Proxmox drbd configuration split brain

drbdproxmoxvirtual-machines

I am planning a proxmox HA configuration with two Dell R710 machines (dual 6 core processors in each) with enterprise level drive raid arrays. I would be using DRBD with a quorum disk on a third machine. I would dedicate two 1GB nics on each server to the DRBD communications. We would have approximately 12 to 14 Virtual Machines running on this pair of servers. The proxmox manual recommends creating two DRBD resources – one for the Virtual Machines that normally run on ServerA and one for the Virtual Machines that normally run on ServerB. This is because of the Primary/Primary state in which this configuration runs.

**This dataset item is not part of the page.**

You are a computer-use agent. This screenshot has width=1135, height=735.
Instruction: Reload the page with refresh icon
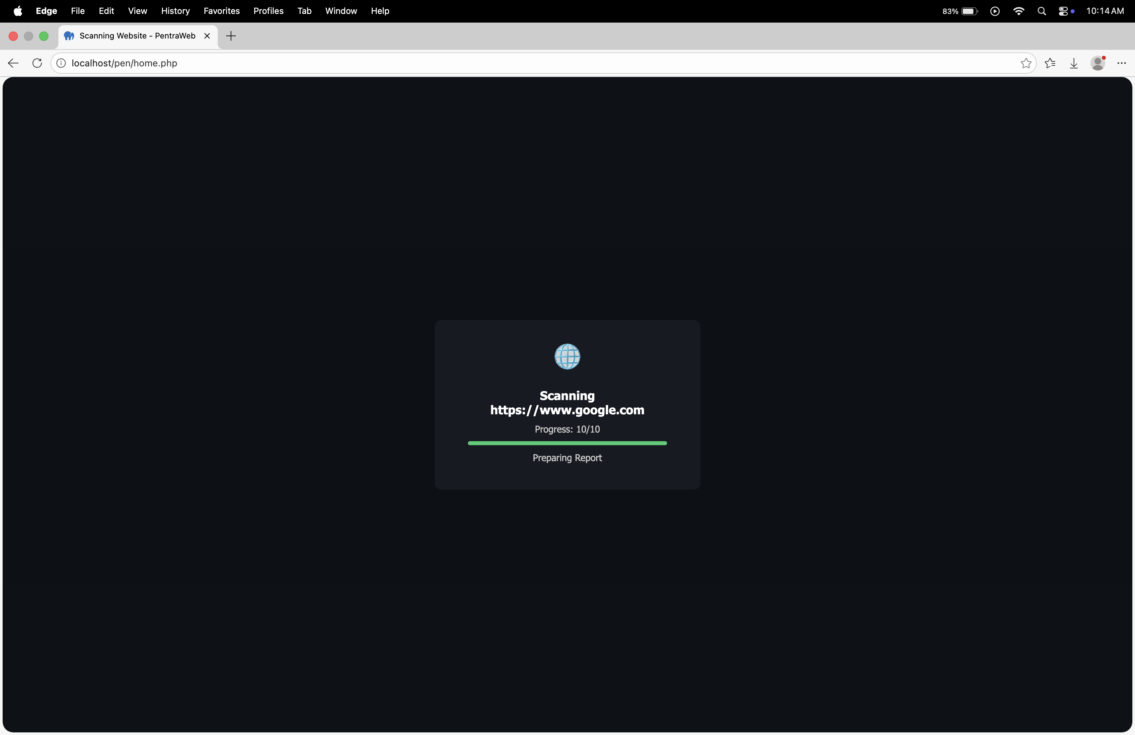(x=37, y=63)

If both servers have VMs talking to the same DRBD resource and a split brain situation occurs, there is potential for data corruption that must be resolved.

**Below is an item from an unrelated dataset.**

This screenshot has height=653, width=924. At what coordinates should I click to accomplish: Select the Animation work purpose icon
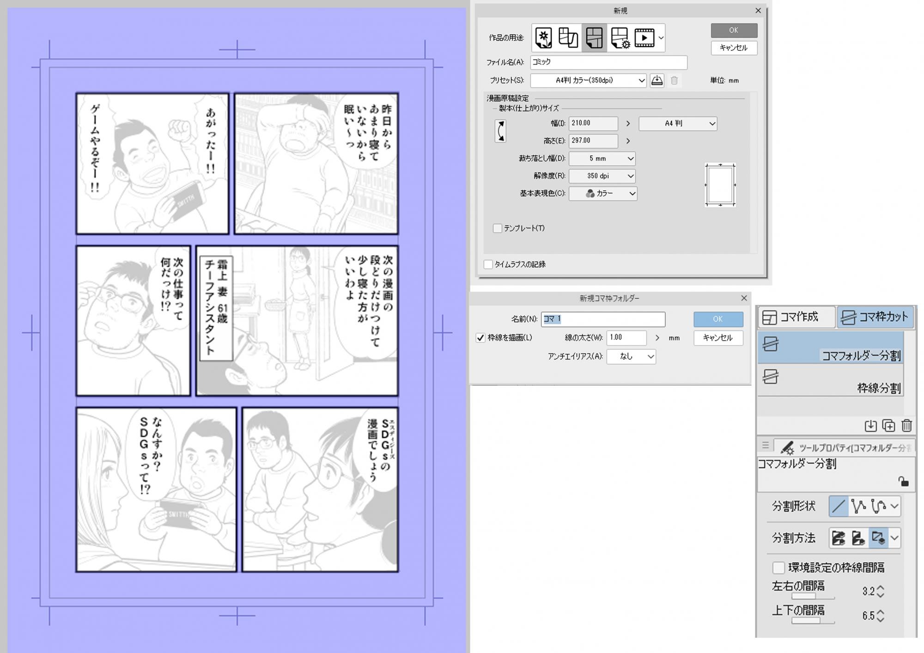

While I understand it would take more effort to create new virtual machines, can anybody foresee any potential problems with running a separate DRBD resource for each VM instead? Does anyone have experience running a setup that way and has it worked well? It seems to me that would allow more flexibility in moving machines back and forth.

Best Answer

I did not have an experience with Poxmox but configured normal pacemaker/corosync cluster on CentOS, so hope my observations are still useful and applicable here.

I am very suspicious about Primary/Primary DRBD setup. Even with Primary/Secondary configuration split brain is probable if something goes wrong. I was wondered how easily DRBD can fall into split-brain condition in not well-tuned cluster.

With Primary/Primary case special attention should be done to fencing facilities in order to reduce data loss probability. Excellent introduction to two-node DRBD cluster is here.

Primary/Primary setup is needed mainly for live migration. If you do not use live migration Primary/Secondary is enough, and much more preferable.

Concerning your question, dedicated DRBD resource is also working solution. You will probably move storage stack from DRBD/LVM to LVM/DRBD. So, cluttered LVM becomes to be needed even in Primary/Secondary setup . UPD:Clustered LVM is not needed here as well as dlm to provide It.

Main disadvantage I see: a lot of manual careful work to prepare a VM storage.

Another point to think about in advance - backup strategy. With many DRBD resources it may be a bit more complicated.

I started my first cluster setup with LVM/DRBD stack and dedicated DRBD resource for VM, but later switched to more common DRBD/LVM since new VM provisioning is much simpler in this case.